O Nachträglichkeit - ou après coup.

Voltando ao texto de 1926, e ao desamparo vivido no momento do nascimento, quando ainda não há um sujeito psíquico organizado. A questão é que a angústia vivida no momento do nascimento não pode ainda constituir uma verdadeira experiência; ela é vivida como trauma, "no imediato do corpo, como ameaça e angústia de morte e destruição". Isto nos leva à pergunta: será que a vivência angustiante do nascimento seria uma experiência unicamente biológica e não uma experiência de angústia propriamente dita? Freud se coloca a mesma questão, e quando afirma que o desamparo é a experiência arquetípica da angústia, nos obriga a entender exatamente o que quer dizer com isto.

As experiências arquetípicas são aquelas que só encontram o seu sentido na posterioridade das repetições, no "só depois" – ou Nachträglichkeit.4 Na teoria do trauma, o primeiro acontecimento só adquire o seu valor traumático no segundo e no terceiro tempo. Podemos afirmar então que o primeiro acontecimento – em nosso caso é a situação de angústia do recém-nascido – contém um "apelo de sentido" que só ganhará pleno sentido através de sua repetição, nas angústias futuras. Freud nos ensina isto: que o contato afetivo com a experiência de desamparo será construído, passo a passo, através da experiência do desmame, da ausência da mãe, das pequenas e grandes ameaças de perda, castigo, abandono e separações que ocorrerão no futuro. É através destes acontecimentos que a angústia originária adquire o sentido de uma verdadeira experiência afetiva.

→ LINHAS FORNECIDAS:
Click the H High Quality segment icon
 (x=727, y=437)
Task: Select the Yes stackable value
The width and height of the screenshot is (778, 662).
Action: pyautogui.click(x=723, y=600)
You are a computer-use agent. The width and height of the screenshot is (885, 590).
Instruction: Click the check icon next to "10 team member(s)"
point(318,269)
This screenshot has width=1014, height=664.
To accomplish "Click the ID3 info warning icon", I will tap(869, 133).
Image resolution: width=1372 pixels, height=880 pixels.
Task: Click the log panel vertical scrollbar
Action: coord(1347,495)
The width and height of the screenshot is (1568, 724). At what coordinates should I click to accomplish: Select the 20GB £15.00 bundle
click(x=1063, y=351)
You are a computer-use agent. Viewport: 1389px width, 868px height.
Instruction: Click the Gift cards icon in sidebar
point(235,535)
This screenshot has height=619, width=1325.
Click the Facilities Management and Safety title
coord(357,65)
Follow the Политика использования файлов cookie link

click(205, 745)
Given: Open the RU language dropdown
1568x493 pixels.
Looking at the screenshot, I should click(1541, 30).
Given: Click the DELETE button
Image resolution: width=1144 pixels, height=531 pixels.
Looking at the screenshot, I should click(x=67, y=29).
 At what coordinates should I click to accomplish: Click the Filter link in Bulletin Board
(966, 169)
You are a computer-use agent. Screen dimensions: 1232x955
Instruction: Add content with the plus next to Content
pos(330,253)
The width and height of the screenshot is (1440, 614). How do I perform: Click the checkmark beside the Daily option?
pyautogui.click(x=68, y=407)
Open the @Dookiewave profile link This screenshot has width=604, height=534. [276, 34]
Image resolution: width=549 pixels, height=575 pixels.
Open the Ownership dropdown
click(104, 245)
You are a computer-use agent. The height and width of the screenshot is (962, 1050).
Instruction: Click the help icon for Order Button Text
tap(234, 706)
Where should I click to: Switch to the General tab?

→ INSTRUÇÃO DADA 1:
Responda com base no trecho sobre o desamparo:
(a) Como é vivida a angústia no momento do nascimento?
(b) Na teoria do trauma, em que tempos o primeiro acontecimento adquire seu valor traumático?
(c) Que experiência Freud afirma ser a experiência arquetípica da angústia?
→ INSTRUÇÃO DADA 2: Como fica em inglês esta frase do trecho sobre o desamparo: "Na teoria do trauma, o primeiro acontecimento só adquire o seu valor traumático no segundo e no terceiro tempo."
→ INSTRUÇÃO DADA 3: Dê seguimento ao trecho sobre o desamparo a partir da última frase apresentada.

→ RESPOSTA DO EXERCÍCIO 1:
(a) É vivida como trauma, "no imediato do corpo, como ameaça e angústia de morte e destruição".
(b) No segundo e no terceiro tempo.
(c) O desamparo.

→ RESPOSTA DO EXERCÍCIO 2: In trauma theory, the first event acquires its traumatic value only in the second and third moments.

→ RESPOSTA DO EXERCÍCIO 3:
Podemos então pensar que uma experiência arquetípica na verdade "nunca termina de ser feita". "Ela se constitui, na medida em que constitui as demais experiências que dela se originam". (ROCHA, 2000, p. 112). Zeferino Rocha faz uma analogia interessante ao dizer que a fonte que produz rios e lagos só se configura plenamente como fonte quando pensamos nela a partir dos rios e lagos, pois aí se revela o seu caráter de ser fonte.

De certa forma, todas as angústias vividas ao longo de uma vida é que irão constituir a vivência do nascimento como experiência arquetípica da angústia. Esta nunca terminará de ser assim configurada, pois a cada situação de perda ou separação, o desamparo arquetípico será configurado e reconfigurado.

Quais são as outras situações de angústia que aparecerão depois do nascimento? O desmame, a perda da mãe nos momentos de sua ausência concreta ou quando estiver irritada ou desatenta, as mais diversas ameaças de perda, o perigo de perder o amor, a ameaça de perder o valor frente às exigências do Superego (FREUD, 1926/2014, p. 166). Freud concedeu um lugar central à angústia de castração que em sentido restrito referia-se ao medo de perder o órgão genital. Entretanto, a crescente importância dada aos ideais narcísicos de perfeição levou a uma ampliação da angústia de castração a todo acontecimento com a potencialidade de ferir os ideais narcísicos. O desmame, por exemplo, pôde ser pensado como uma forma de castração oral, algo que assim se constitui après coup, na posterioridade do próprio evento do desmame. A partir do trabalho de Jacques Lacan, tornou-se comum fazer a leitura da angústia de castração associando-a a tudo que tenha impacto sobre a ilusão de completude narcísica e de onipotência. Aliás, são estas ilusões, por sua vez, que sustentam as identificações regressivas, descritas em 1921. Veremos que a angústia de castração no pensamento de Freud adquire assim um valor arquetípico e passa a ter um valor para a desconstrução da lógica fálica.

 

Angústia de castração

A fantasia de castração é uma das fantasias originárias. Laplanche enfatiza o aspecto mítico desta fantasia; não deve ser confundida com nada da realidade empírica, mas deve ser vista como um esquema organizador de todas as ameaças e de todos os traumatismos que uma criança (e um adulto) podem encontrar em sua história individual (LAPLANCHE, 1980, p. 230).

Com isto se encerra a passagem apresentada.